The Value of Reordering Lists

A group of people of different sizes and shapes all lined up while a man with a clipboard yells "ascending height please".

The tools and techniques of data science and advanced analytics can be used to solve many problems. In some cases – self-driving cars, face recognition, machine translation – those technologies make tasks possible that previously were impossible to automate. That is an amazing, transformative accomplishment. But I want to sing a paean to a mundane but important aspect of data science – the ability to intelligently put lists of things in a better order.

For many organizations, once you have found some insights, and are into the realm of putting data products into production, the most substantial value can be found by identifying inefficient processes and making them efficient. Twenty or thirty years ago, that efficiency-gain might have been addressed by converting a paper-based process to a computer-based process. But now, prioritization – putting things in the right order – can be what it takes to make an impact.

In this post I will cover some common ordering problems that organizations face, some of the complexity that can arise, and some thoughts on how to present rankings in user-facing products. Topics include:

  • Solving the Right Ordering Problem
  • Rank and Predictive Analytics
  • Reordering and Optimization
  • Presenting Ordered Lists

Throughout, I will return to a few examples: Two classic problems in sales and marketing are simply applications of reordered lists: ranking sales leads and triaging churn risk. If you can predict the likelihood of each of your leads converting, or which of your accounts are least likely to renew their contracts, you can focus your efforts, maximizing bang for the buck.

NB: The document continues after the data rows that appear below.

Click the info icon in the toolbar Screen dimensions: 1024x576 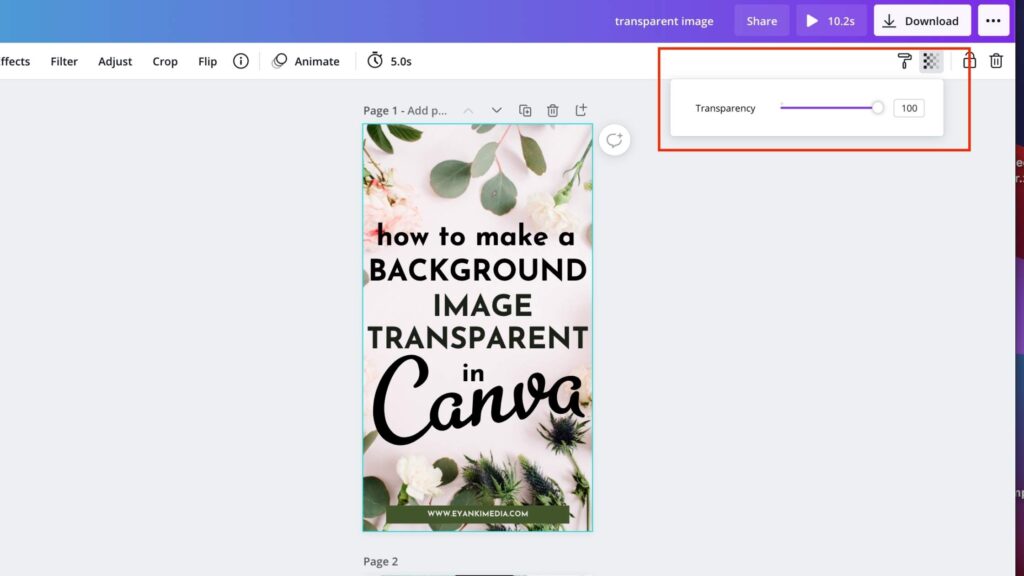coord(241,61)
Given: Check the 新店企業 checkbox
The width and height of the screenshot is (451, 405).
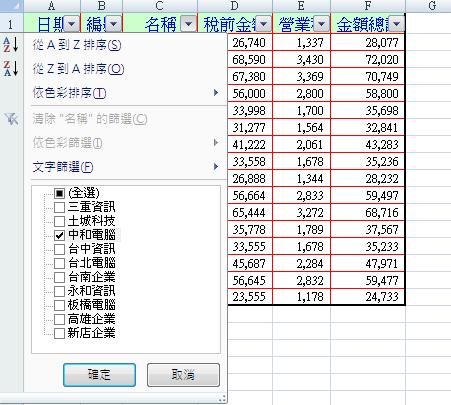Looking at the screenshot, I should pos(59,333).
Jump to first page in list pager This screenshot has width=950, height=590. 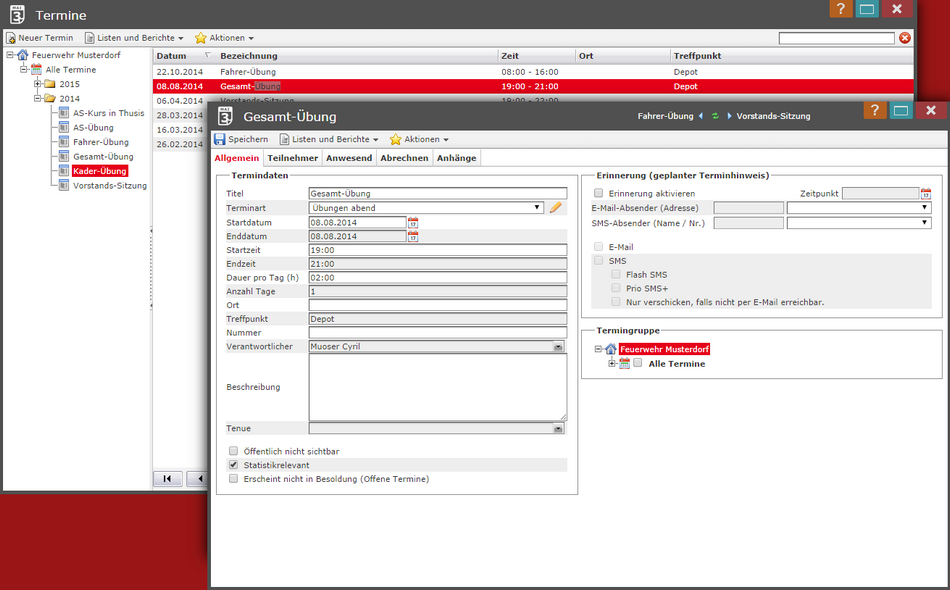pos(167,479)
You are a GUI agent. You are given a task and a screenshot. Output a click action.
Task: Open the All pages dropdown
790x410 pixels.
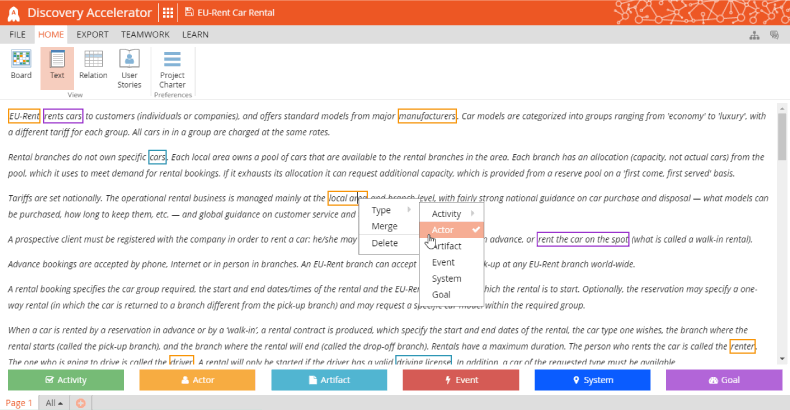pos(55,402)
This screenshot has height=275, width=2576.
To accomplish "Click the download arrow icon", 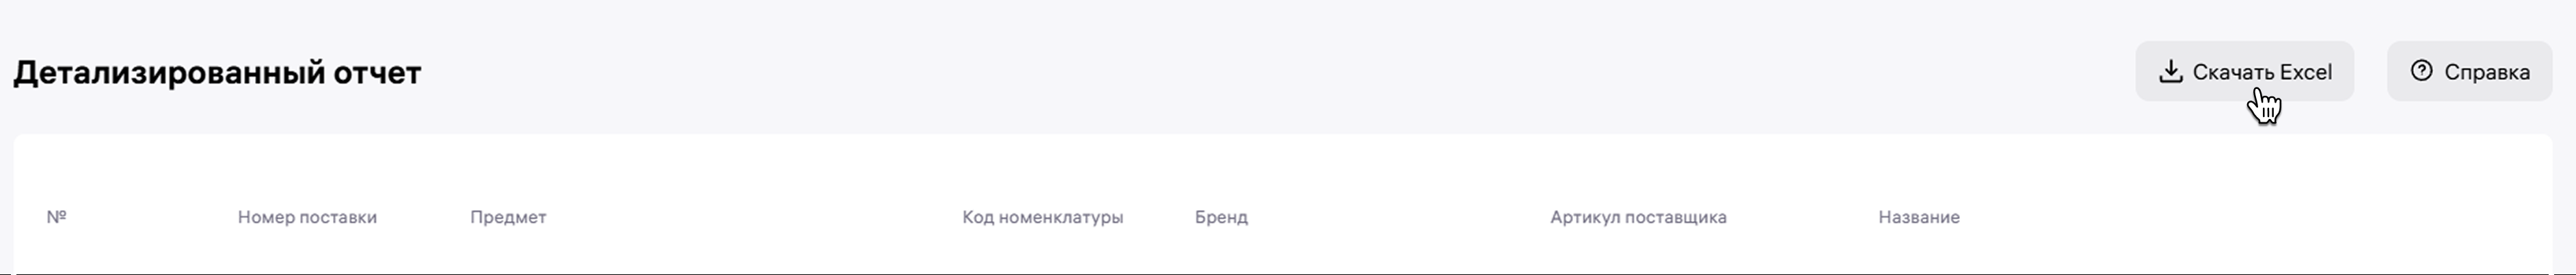I will coord(2170,71).
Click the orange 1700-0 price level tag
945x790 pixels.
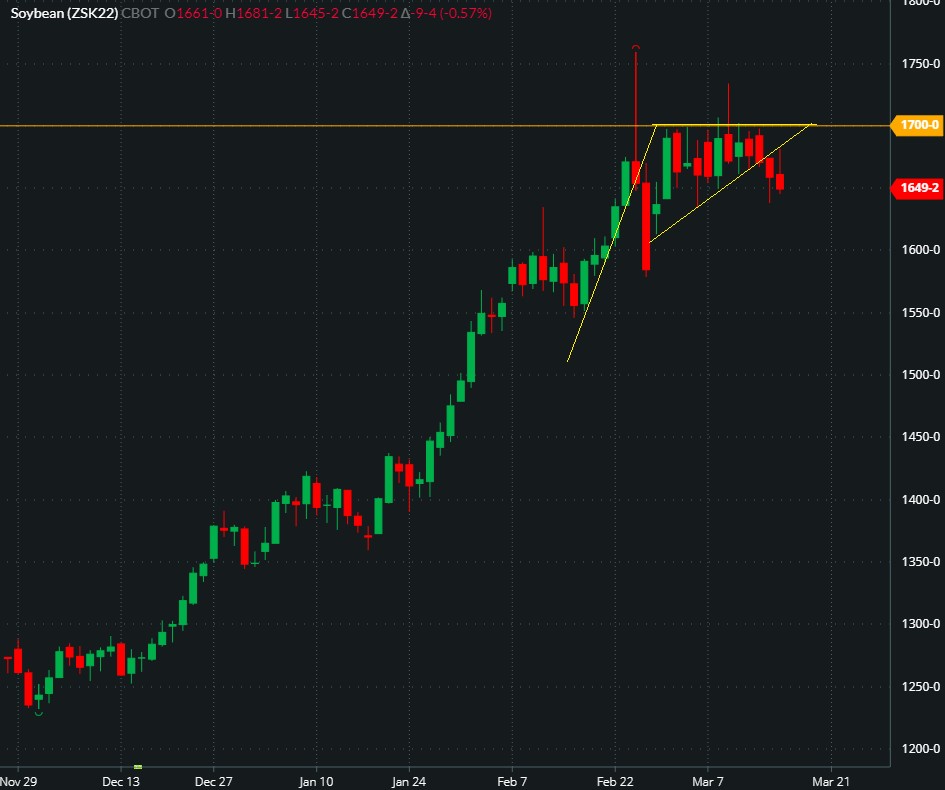pyautogui.click(x=915, y=125)
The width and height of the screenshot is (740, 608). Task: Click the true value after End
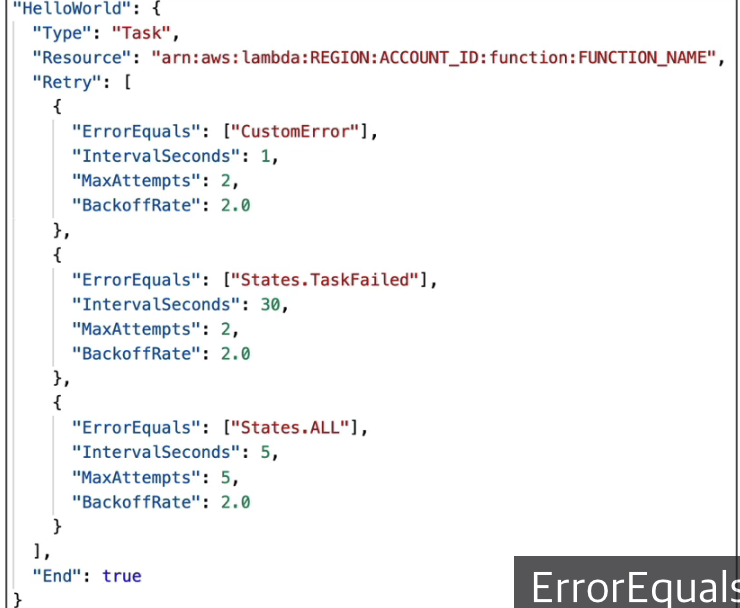tap(122, 576)
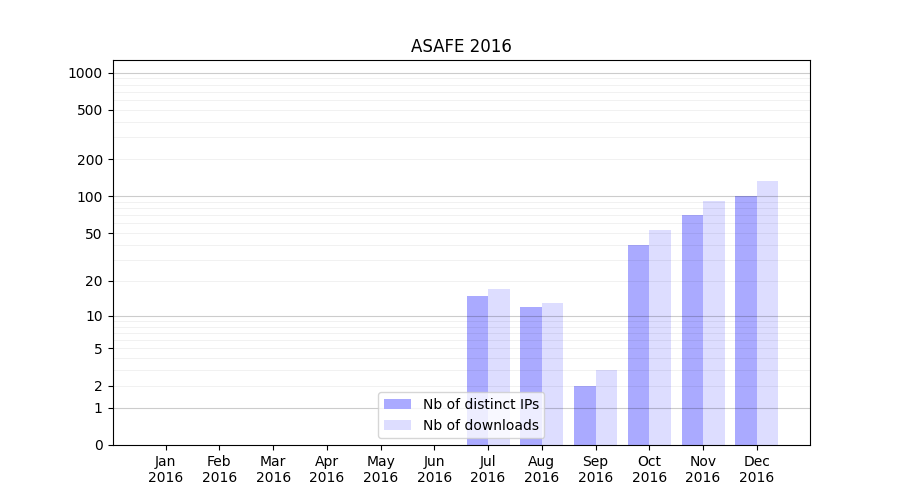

And whether Netflix is recommending TV shows it thinks you might like, or Buzzfeed recommending listicles to you, all recommender systems do is put things in order, in a (hopefully) compelling, personalized way.

Solving the Right Ordering Problem

When ranking sales leads, it makes sense that you want to put the most likely to convert up top. But when recommending things, your goals are less clear. Just putting the items that historically have been clicked on first does not mean you are actually maximizing interactions. If your Netflix-like site puts Adam Sandler movies first, for some reason, then the next time your recommender system tries to learn, it will probably learn that Adam Sandler movies get clicked on a lot. But not because they are great, but just because you previously were presenting them a lot! This sort of bias, where you learn from your own (weak) recommendations, can be hard to notice. Instead of solving the problem “put popular stuff first”, you should be solving the problem “find out what is popular, then put it first.”1Sometimes putting the most-likely-to-be-clicked-on content first is problematic for other reasons; filter bubbles can make people think that the content they like is the only content that exists. In reinforcement learning jargon, you need to balance exploration and exploitation.

My current company, WayUp, also has to think carefully about what problems we are trying to solve. Among other things, WayUp recommends job listings to college students and young professionals, where the goal of the recommendations is to get our users to find great job opportunities, without having to spend a lot of time searching or scrolling. For us, maximizing total clicks probably means we are creating an inefficient experience! A pretty good outcome for us is a user who creates a profile, sees some recommendations, clicks on the first one, applies, gets the job, tells her friends about us, and doesn’t come back (except to maybe read blog posts) for two years. That’s one click. So our goal is not to try to maximize total clicks. Instead, we look at metrics like the proportion of users who apply to any jobs, or the positions in the recommendations list of applied-to jobs.

Rank and Predictive Analytics

Your model for estimating whether a customer will churn probably outputs a probability, but most likely, all that really matters for this task is getting the order right. In fact, the metrics that are commonly used to evaluate categorization models in tasks like this often explicitly ignore absolute predictions and focus on order.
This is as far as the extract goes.